Employers should consider anticipated needs for such roles in the coming years and how they will be filled if mobility rules are changed for EEA workers.
Employers should also monitor the recruitment and retention rates of areas with high EEA staff numbers, to assess whether or not recruitment and retention strategies will be affected while the UK negotiates its departure from the EU.
Multinational employers will want to conduct the same exercise with UK employees working in the EEA.
However, employers need to ensure that they do not implement any recruitment or retention plans that could be considered discriminatory against EEA workers (see point five below).
For more information on workplace planning, watch our Webinar: Brexit – what now for HR?
3. Support EEA staff in the UK
Depending on workplace composition, employers may want to support EEA staff who will feel particularly vulnerable following the Brexit vote.
Employers can provide a range of support measures to these employees, including information on registration and residency rights.
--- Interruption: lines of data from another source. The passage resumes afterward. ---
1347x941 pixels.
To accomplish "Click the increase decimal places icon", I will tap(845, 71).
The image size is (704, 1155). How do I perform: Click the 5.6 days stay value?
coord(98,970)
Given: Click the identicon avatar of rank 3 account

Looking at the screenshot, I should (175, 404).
For example, EEA workers and their family members can apply for registration certificates if they have lived in the UK for under five years, or for a document certifying permanent residence if they have lived in the UK for five years or more.
While these documents do not give EEA members additional rights in the UK, they may be useful if transitional rules are implemented for EEA nationals or to expedite future citizenship applications.
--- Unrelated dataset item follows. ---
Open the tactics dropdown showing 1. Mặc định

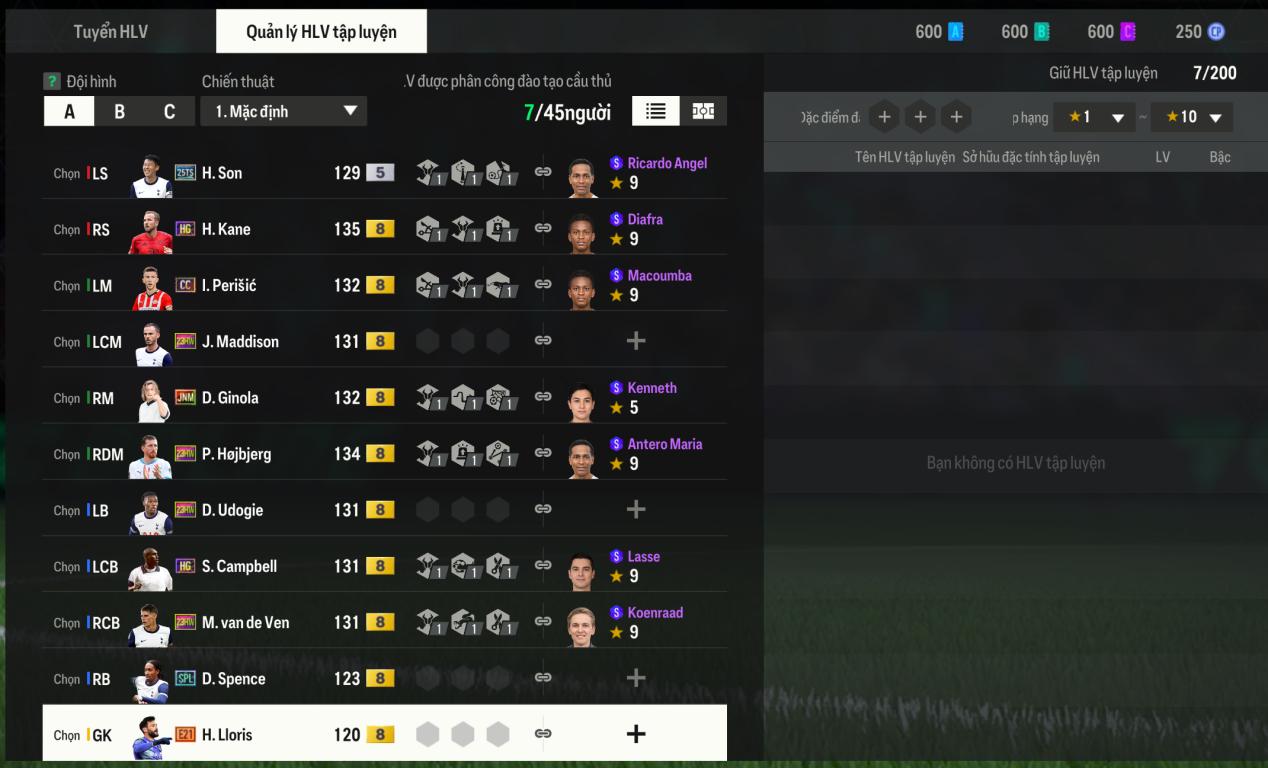click(284, 111)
EEA workers who have lived in the UK for a long time may want to naturalise (become British citizens). They should check their EEA country’s citizenship rules first, as some countries do not allow their citizens to hold multiple nationalities.
Employers with EEA employees in key roles can offer specialist immigration advice and support as a retention measure for these employees.
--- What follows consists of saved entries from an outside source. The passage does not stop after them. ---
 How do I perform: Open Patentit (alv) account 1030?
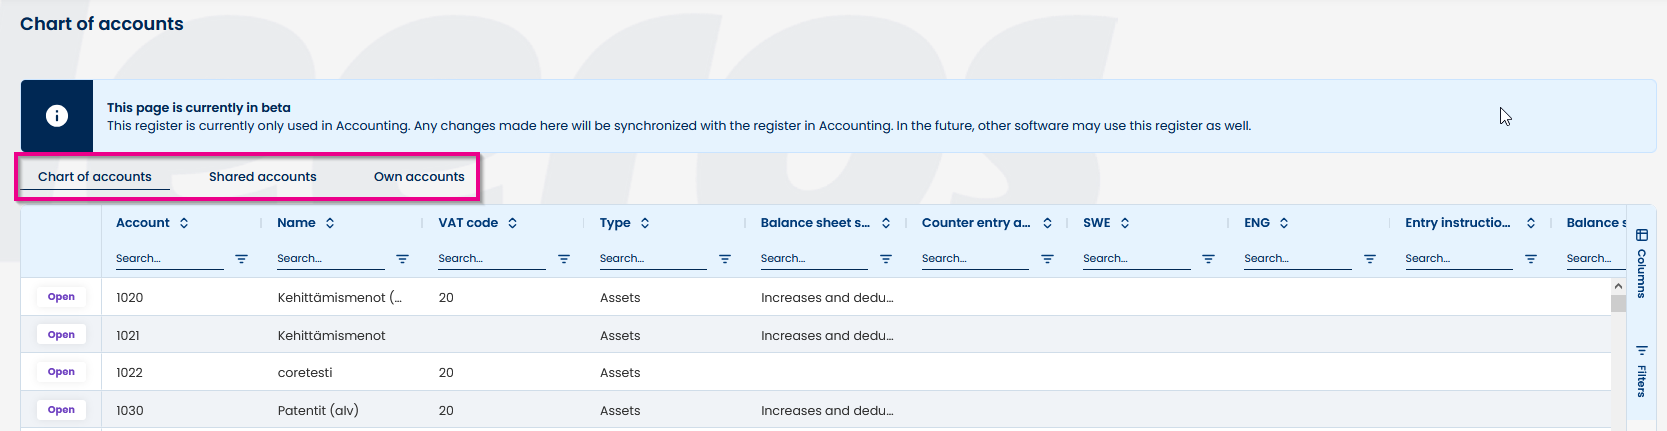(61, 410)
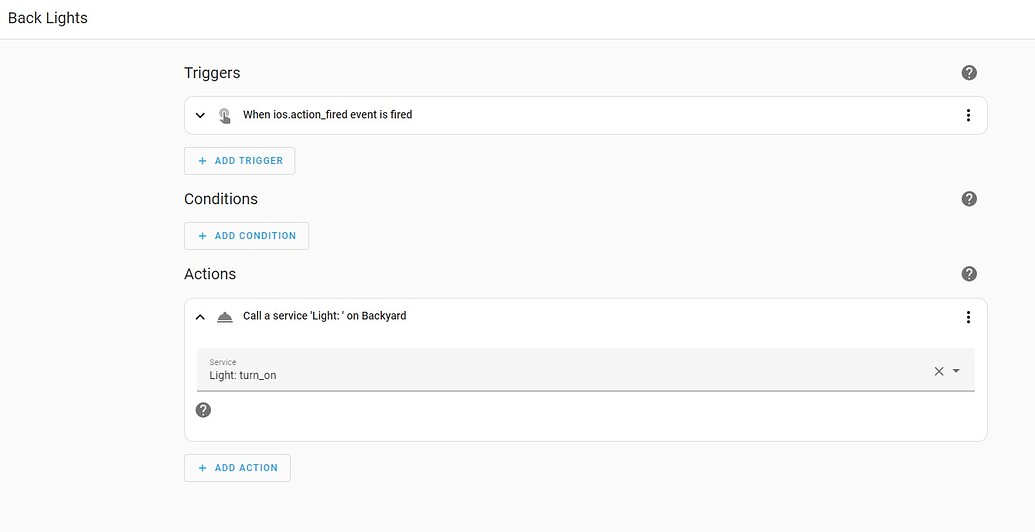Click the Triggers section heading
This screenshot has height=532, width=1035.
click(212, 73)
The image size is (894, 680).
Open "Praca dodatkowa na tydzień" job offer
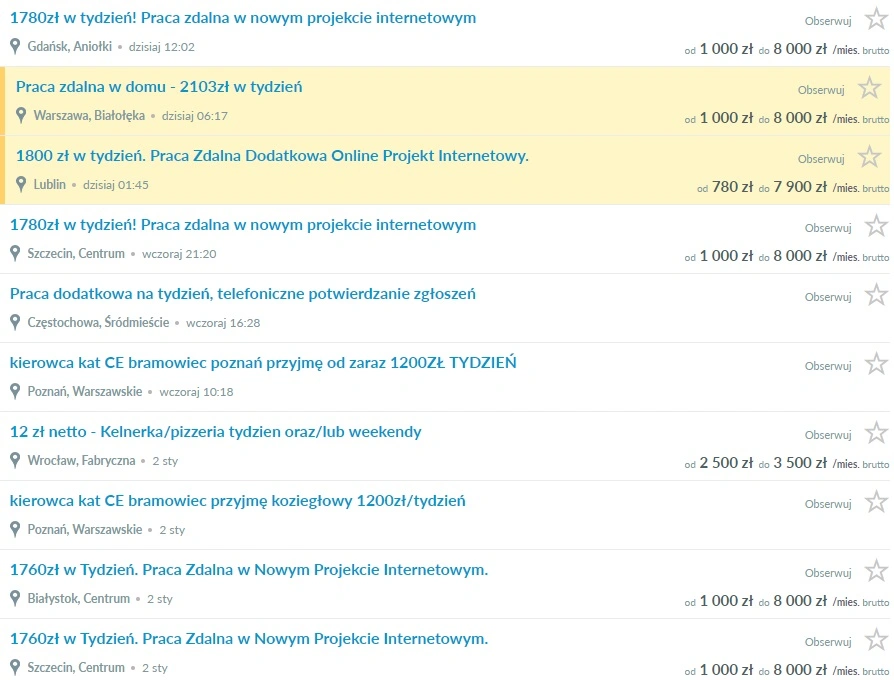[x=242, y=294]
For more information on supporting EEA workers in the UK, see How will Brexit affect employers with EEA workers?
4. Be alert to harassment and other workplace incidents
Following the EU referendum, hate crime reporting rates have increased across the UK.
It is possible that such incidents will occur in the workplace, so employers are advised to be alert to reports of incidents involving discriminatory acts or harassment.
Employers should promptly address any incidents through the usual disciplinary or grievance procedure; this will provide reassurance to employees and make clear that discriminatory or harassing behaviour is not tolerated in the workplace.
Employers may also remind employees of their workplace discrimination and harassment policies.
Where tensions at work will be higher than usual in the current political climate, employers need to be alert to incidents related to political and philosophical beliefs as well.
For more information on harassment in the workplace, see Brexit: four example bullying and harassment scenarios.
5. Refrain from making recruitment decisions based on speculation of EEA worker rights
Employers are not permitted to discriminate against employees or job candidates on the basis of nationality, including during the recruitment process.
This means that they should not consider an applicant’s EEA nationality during the hiring process, except to check that he or she has the right to work in the UK.
Most EEA workers have the right to work in the UK without special permission and, although there has been much speculation, there has not been any change to these rights.
Therefore, any less favourable treatment of a job candidate because of his or her EEA nationality could be considered discriminatory.
Employers should also ensure that they do not treat current employees unfavourably due to EEA nationality, for example when considering employees for renewal of fixed-term contracts, promotions, assignments or allocation of shifts.